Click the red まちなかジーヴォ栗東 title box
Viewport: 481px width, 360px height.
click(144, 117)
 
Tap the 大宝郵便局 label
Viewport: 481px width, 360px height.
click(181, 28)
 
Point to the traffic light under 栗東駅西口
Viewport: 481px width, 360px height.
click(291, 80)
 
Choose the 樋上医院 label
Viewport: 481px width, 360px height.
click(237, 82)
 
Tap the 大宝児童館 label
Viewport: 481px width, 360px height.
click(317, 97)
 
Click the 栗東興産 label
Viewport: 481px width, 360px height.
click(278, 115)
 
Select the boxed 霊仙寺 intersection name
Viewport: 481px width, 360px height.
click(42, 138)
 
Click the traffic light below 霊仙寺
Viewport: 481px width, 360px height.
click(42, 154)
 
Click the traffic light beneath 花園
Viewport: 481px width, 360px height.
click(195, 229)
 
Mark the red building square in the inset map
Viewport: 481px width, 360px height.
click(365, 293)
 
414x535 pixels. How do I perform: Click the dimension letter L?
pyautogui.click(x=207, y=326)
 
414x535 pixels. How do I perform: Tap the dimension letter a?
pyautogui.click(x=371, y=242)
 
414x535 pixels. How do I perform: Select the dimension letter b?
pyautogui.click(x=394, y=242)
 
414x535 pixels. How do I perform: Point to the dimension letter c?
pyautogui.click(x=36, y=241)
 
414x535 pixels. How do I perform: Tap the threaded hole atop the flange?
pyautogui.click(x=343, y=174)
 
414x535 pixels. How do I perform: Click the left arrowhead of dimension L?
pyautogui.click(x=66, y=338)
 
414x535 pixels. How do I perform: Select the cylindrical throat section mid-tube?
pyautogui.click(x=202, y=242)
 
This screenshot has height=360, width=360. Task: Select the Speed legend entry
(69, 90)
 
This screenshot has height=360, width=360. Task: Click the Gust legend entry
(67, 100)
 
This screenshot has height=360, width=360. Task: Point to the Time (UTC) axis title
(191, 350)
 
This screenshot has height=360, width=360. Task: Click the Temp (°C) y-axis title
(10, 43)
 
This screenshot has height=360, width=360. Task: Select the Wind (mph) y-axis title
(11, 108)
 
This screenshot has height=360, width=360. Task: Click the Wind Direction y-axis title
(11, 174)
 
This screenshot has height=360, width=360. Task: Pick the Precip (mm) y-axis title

---+---

Exercise goal: Write out the entries again, from the first one through the line that contains "click(42, 138)", inclusive, with "label" changed to "tag" everywhere and nothing else altered.

Task solution:
Click the red まちなかジーヴォ栗東 title box
Viewport: 481px width, 360px height.
click(144, 117)
 
Tap the 大宝郵便局 tag
Viewport: 481px width, 360px height.
click(181, 28)
 
Point to the traffic light under 栗東駅西口
Viewport: 481px width, 360px height.
click(291, 80)
 
Choose the 樋上医院 tag
Viewport: 481px width, 360px height.
click(237, 82)
 
Tap the 大宝児童館 tag
Viewport: 481px width, 360px height.
click(317, 97)
 
Click the 栗東興産 tag
Viewport: 481px width, 360px height.
click(278, 115)
 
Select the boxed 霊仙寺 intersection name
Viewport: 481px width, 360px height.
click(42, 138)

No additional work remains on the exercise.